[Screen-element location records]
==========

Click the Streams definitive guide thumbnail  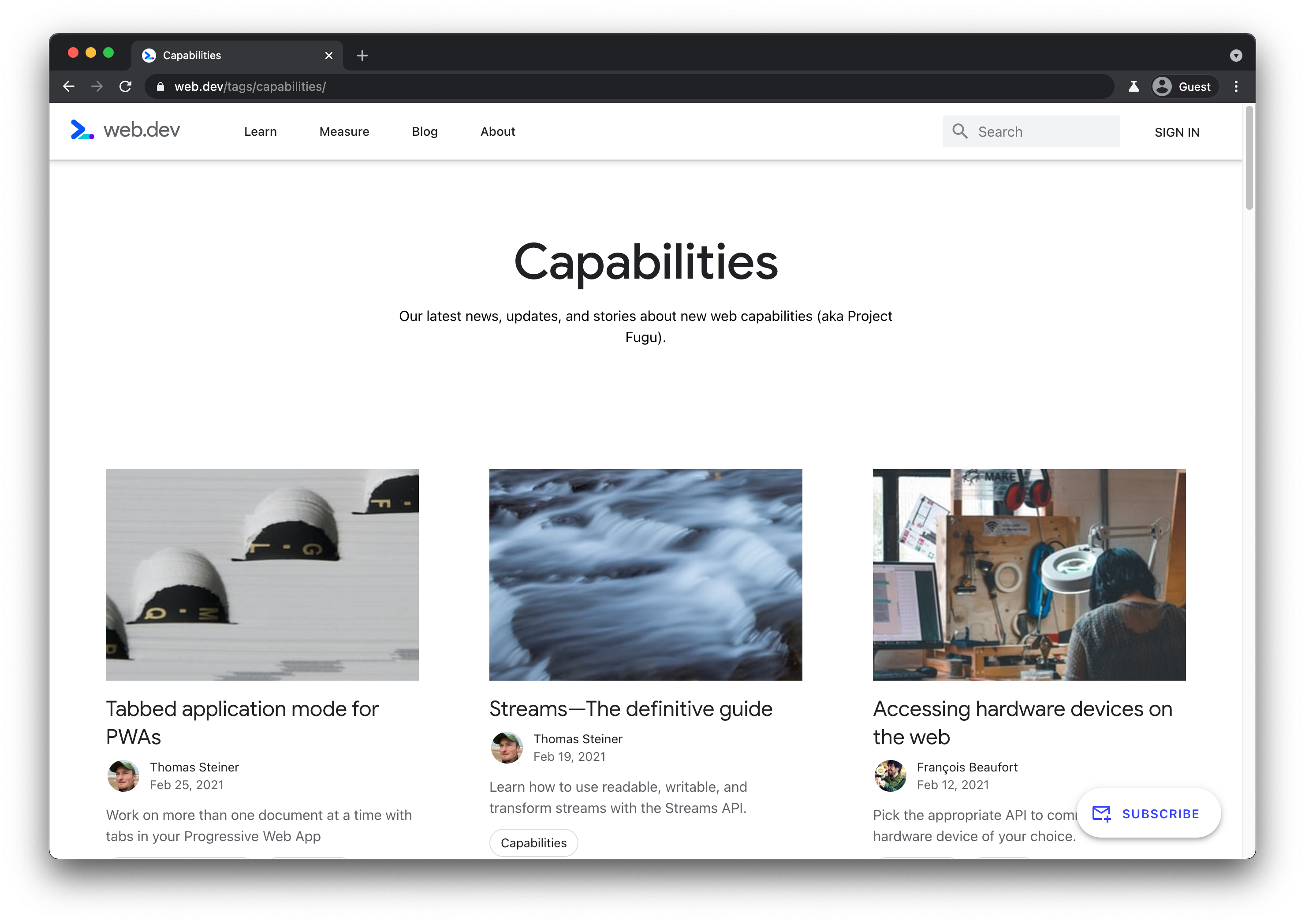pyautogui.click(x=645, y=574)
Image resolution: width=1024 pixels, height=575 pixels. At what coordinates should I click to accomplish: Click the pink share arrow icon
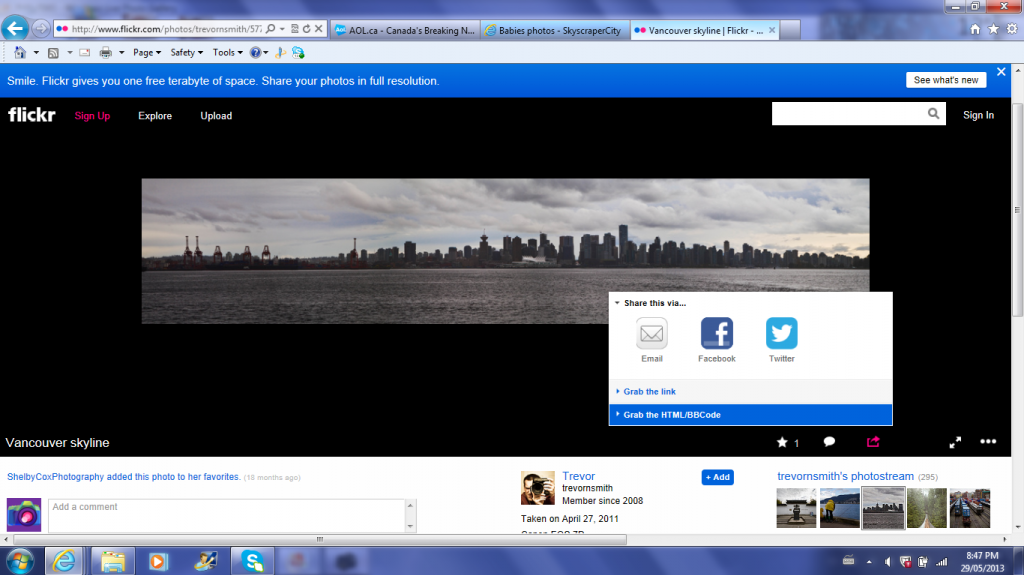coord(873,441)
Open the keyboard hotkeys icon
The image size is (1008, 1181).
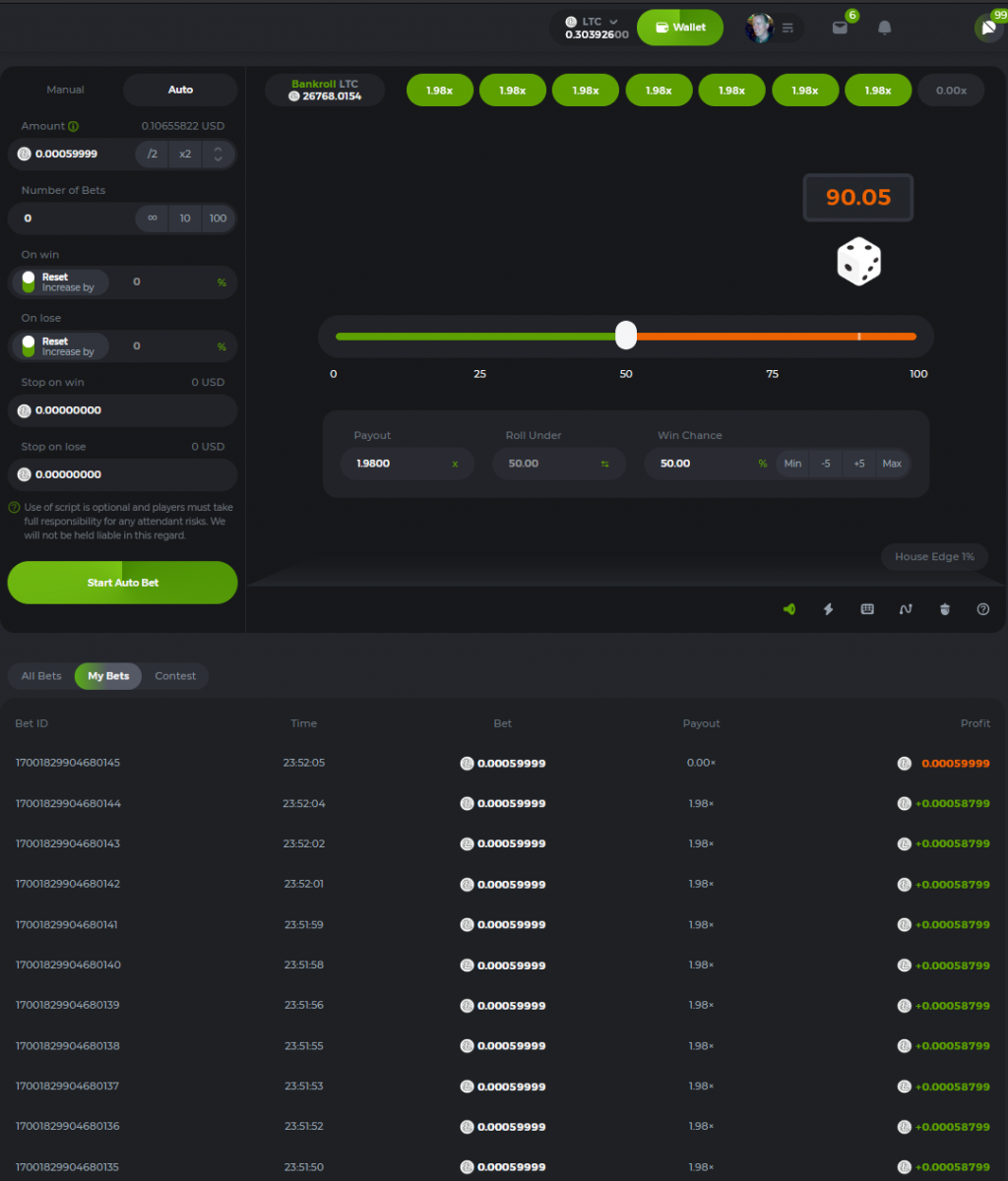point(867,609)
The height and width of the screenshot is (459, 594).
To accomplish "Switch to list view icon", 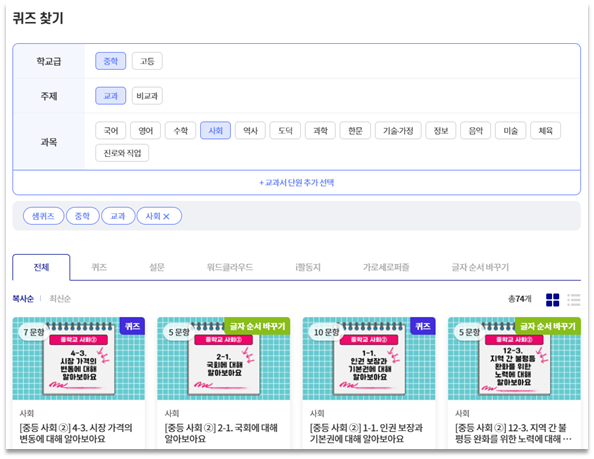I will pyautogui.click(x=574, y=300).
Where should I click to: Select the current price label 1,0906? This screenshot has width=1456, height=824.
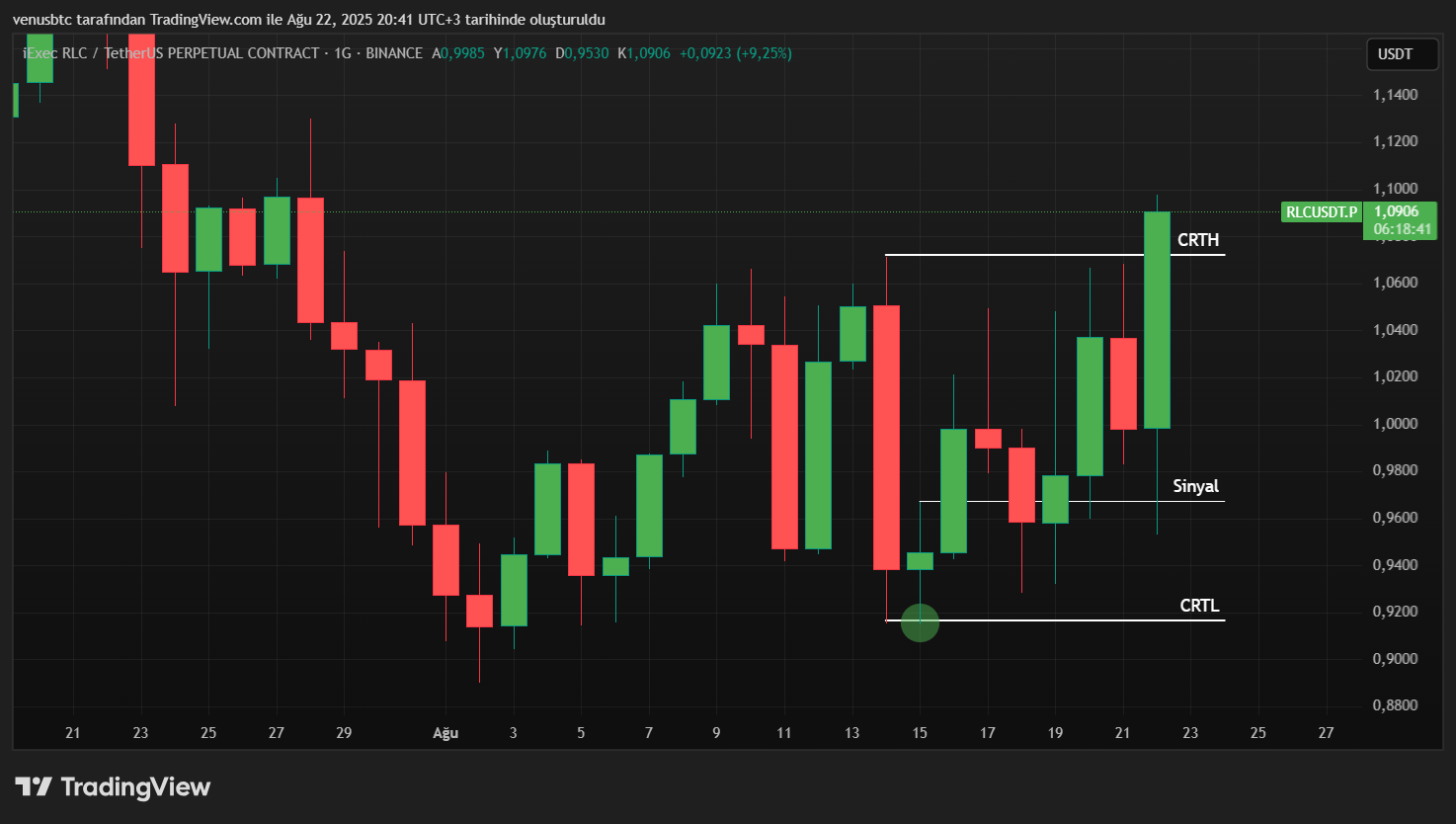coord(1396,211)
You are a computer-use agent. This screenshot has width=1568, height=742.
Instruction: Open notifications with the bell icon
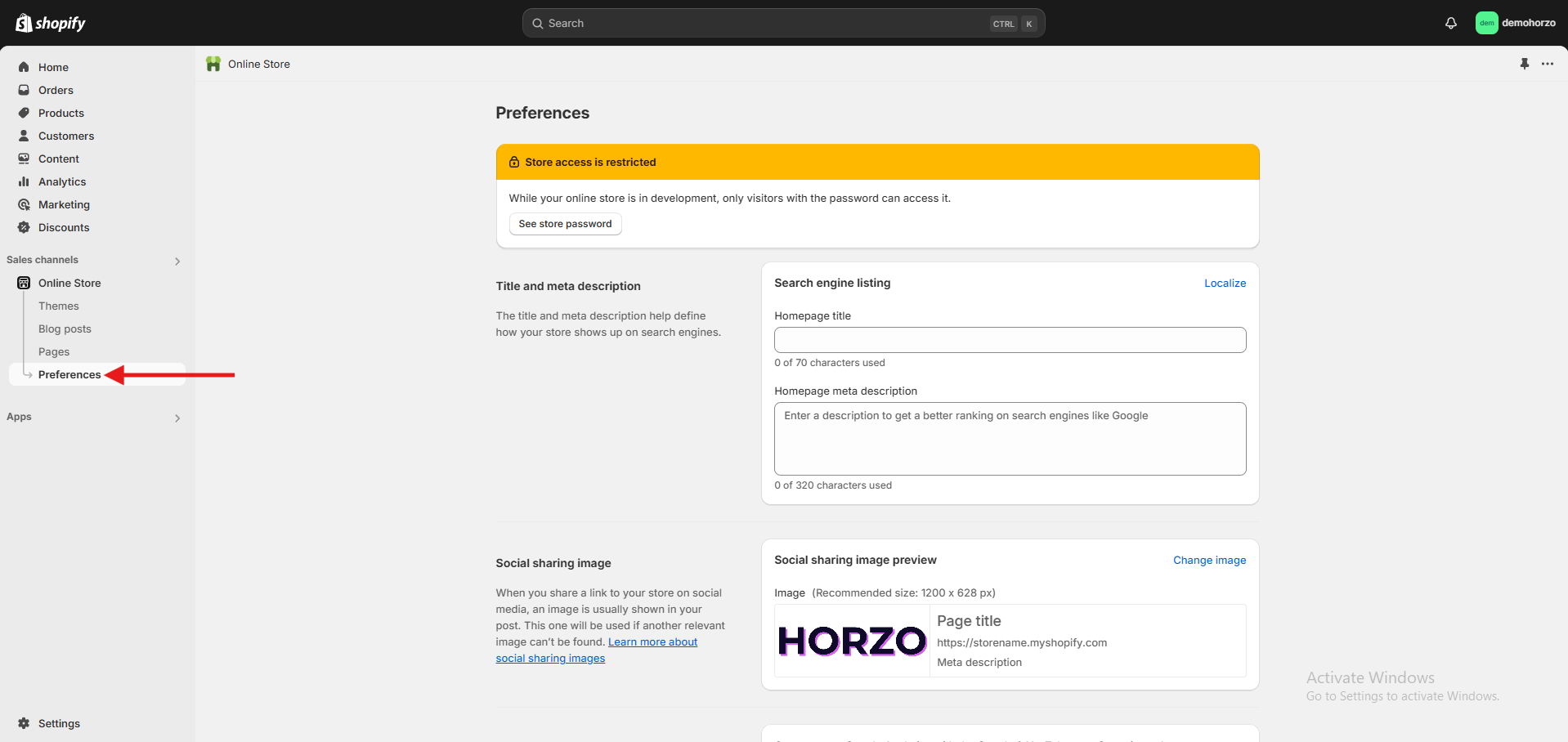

==========

* SHORT TASK: Reproduce the lines word for word, starting at the line that contains "Where should I" and ending at the last of the items. Leave the pictures out of your answer.

* RESULT:
Where should I click to: Select the current price label 1,0906? This screenshot has width=1456, height=824.
coord(1396,211)
You are a computer-use agent. This screenshot has width=1568, height=742.
Instruction: Open notifications with the bell icon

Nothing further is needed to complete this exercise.